I think this is a nice question. It ultimately boils down to the following:

If $i\hbar\frac{d}{dt}|\psi\rangle = H|\psi\rangle$, then why does $i \hbar\frac{d}{dt}\big(A|\psi\rangle\big) \neq H\big(A|\psi\rangle\big)$, since $A|\psi\rangle$ is also a valid state vector?

The answer is a bit subtle. The time evolution of a quantum mechanical state takes the form of a *path* through the underlying Hilbert space - that is, a function
$$\psi: \mathbb R\rightarrow \mathcal H$$
$$t \mapsto \psi(t)\in \mathcal H$$
The Schrodinger equation tells us that the physical paths through the Hilbert space are such that

$$i\hbar\psi'(t)= H\big(\psi(t)\big)$$
In particular, the time derivative acts on the **function** $\psi$, while the Hamiltonian operator acts on the **state vector** $\psi(t)$. The standard Dirac notation obscures this by writing
$$i\frac{d}{dt}|\psi\rangle = H|\psi\rangle$$
from which it is easy to get the mistaken impression that it makes sense to differentiate a state vector with respect to time.

Armed with this clarification, the answer is that $\psi(t)$ being a physical path does not guarantee that $A\big(\psi(t)\big)$ is a physical path. The latter is merely the *image* of a physical path under the action of the function (operator) $A$.

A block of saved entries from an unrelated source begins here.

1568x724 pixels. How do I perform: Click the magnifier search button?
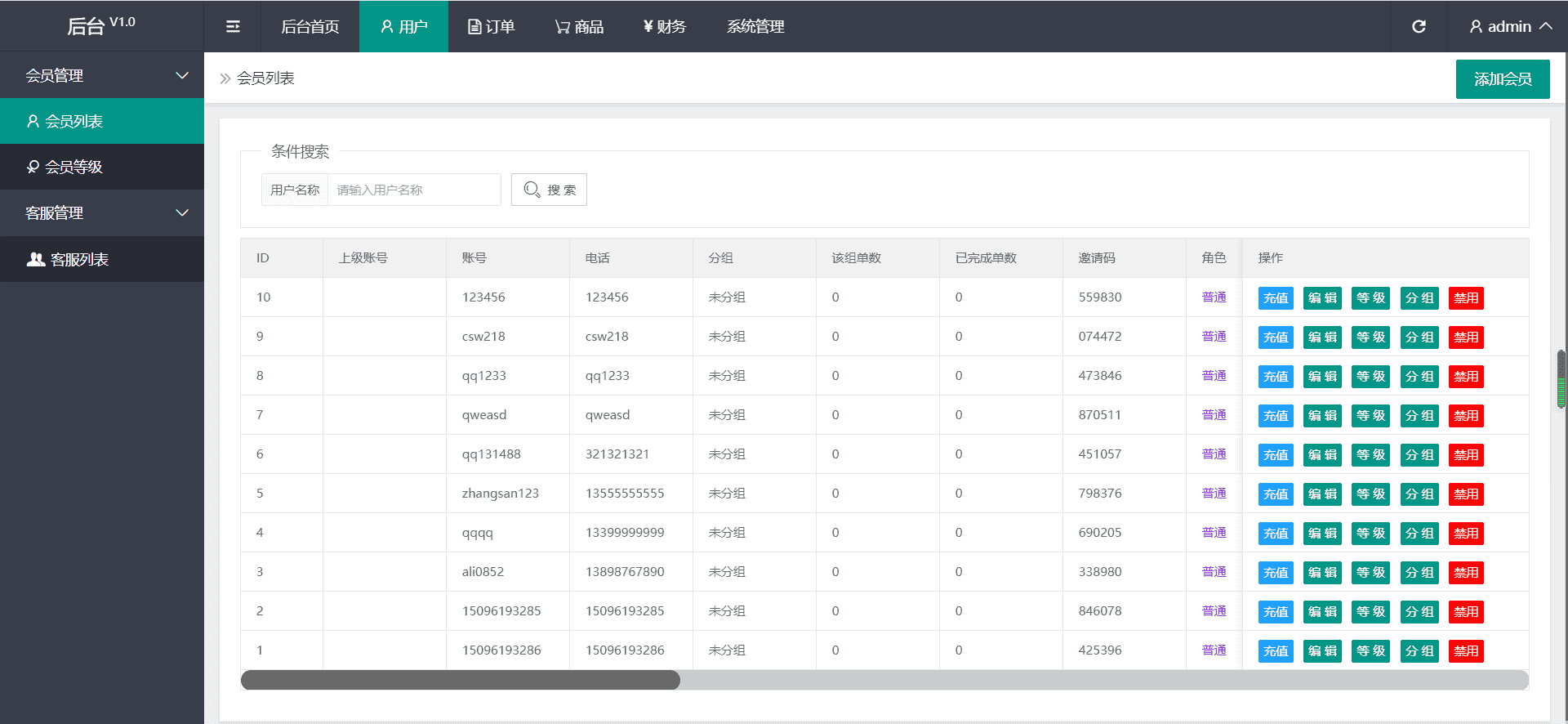pos(549,190)
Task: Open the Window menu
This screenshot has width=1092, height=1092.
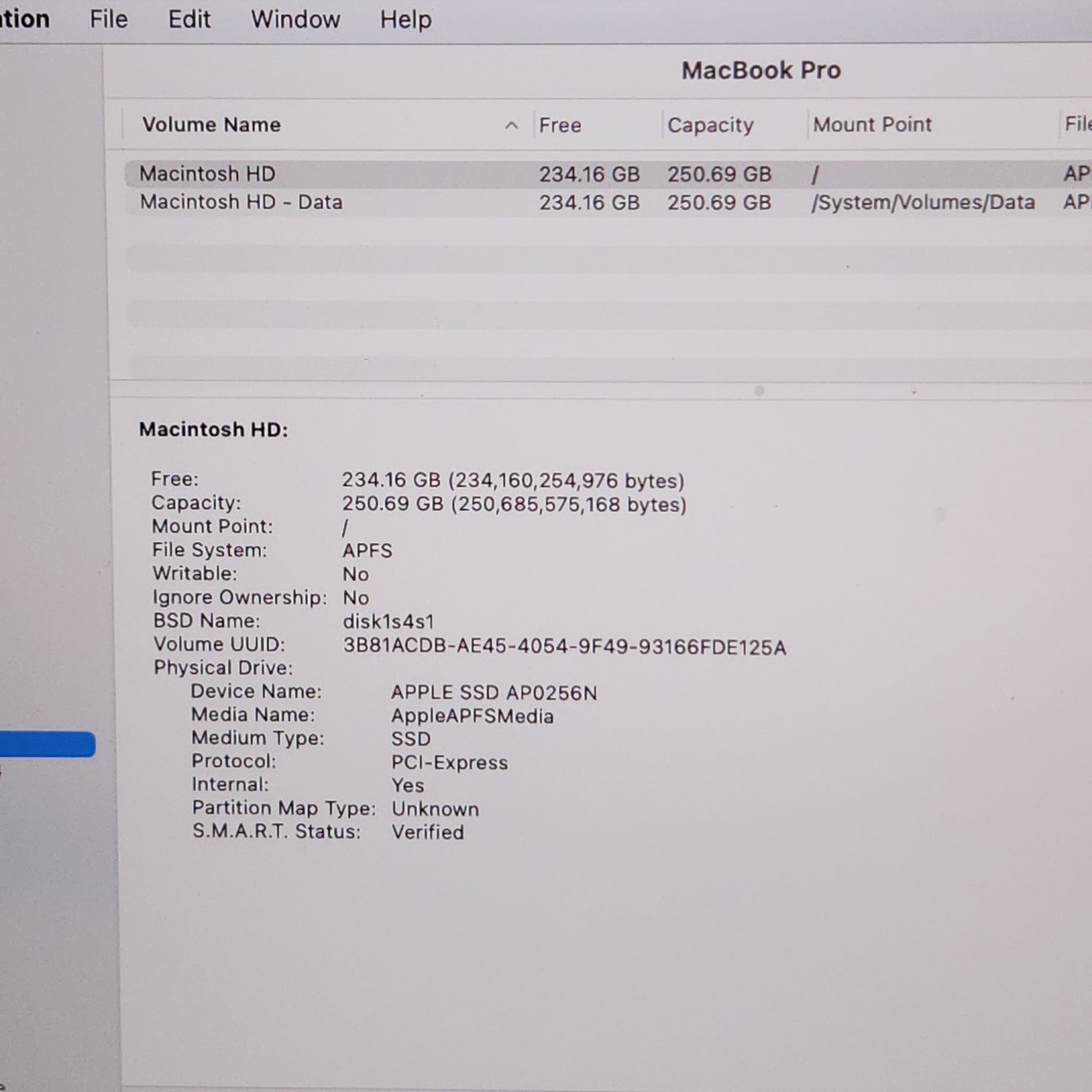Action: [x=294, y=19]
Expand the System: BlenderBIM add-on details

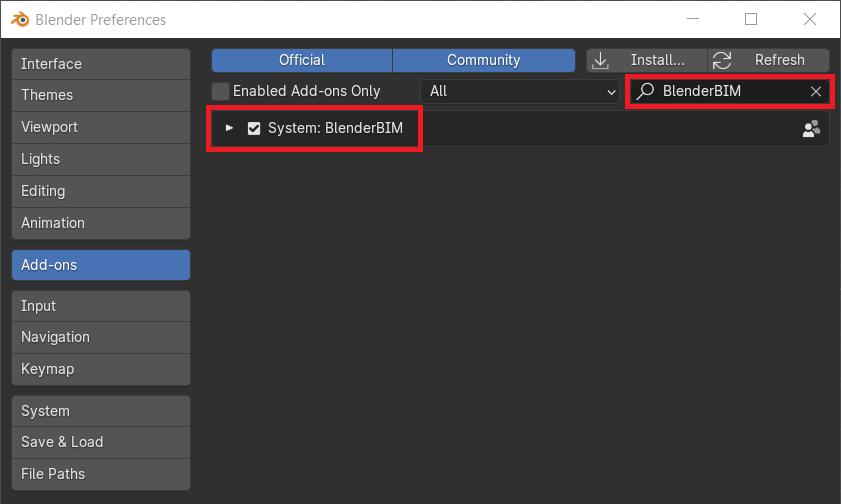pos(230,128)
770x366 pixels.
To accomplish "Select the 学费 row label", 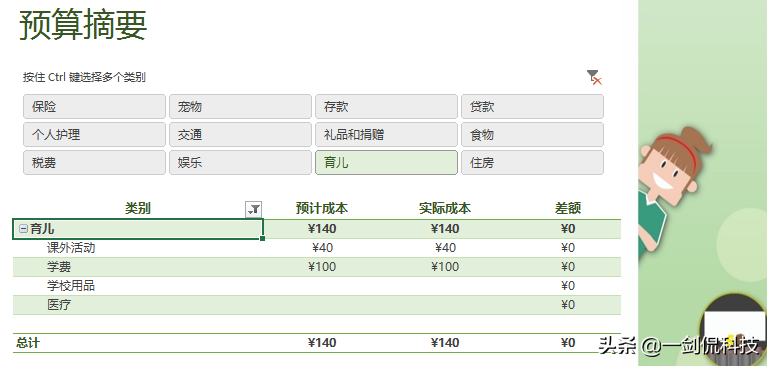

This concept is not reserved for quantum mechanics. Think about classical physics. Newton's law applied to a free particle yields $\frac{d^2}{dt^2} x = 0$. Does this imply that $\frac{d^2}{dt^2}f(x) = 0$ for some arbitrary function $f$? Certainly not - for example, consider $f(x)=x^2$.

If $\psi(t)$ is a physical path, then one has that $$\frac{d}{dt}(A\psi(t)) = \frac{\partial A}{\partial t} \psi(t) + A \psi'(t) = \frac{\partial A}{\partial t}\psi(t) + A\big(\frac{1}{i\hbar}H\psi(t)\big)$$

Inserting this into the expectation value then yields the correct result,

$$\begin{align}\frac{d}{dt}\langle \psi(t),A\psi(t)\rangle &= \langle \psi'(t),A\psi(t)\rangle + \langle \psi(t),\frac{\partial A}{\partial t}\psi(t)\rangle + \langle \psi(t),A\psi'(t)\rangle\\&=-\frac{1}{i\hbar}\langle H\psi,A\psi\rangle +\frac{1}{i\hbar}\langle \psi,AH\psi\rangle + \left\langle\frac{\partial A}{\partial t}\right\rangle\\&=-\frac{1}{i\hbar}\langle \psi,HA\psi\rangle +\frac{1}{i\hbar}\langle\psi,AH\psi\rangle + \left\langle\frac{\partial A}{\partial t}\right\rangle\\&=\frac{1}{i\hbar}\left\langle[A,H]\right\rangle + \left\langle\frac{\partial A}{\partial t}\right\rangle\end{align}$$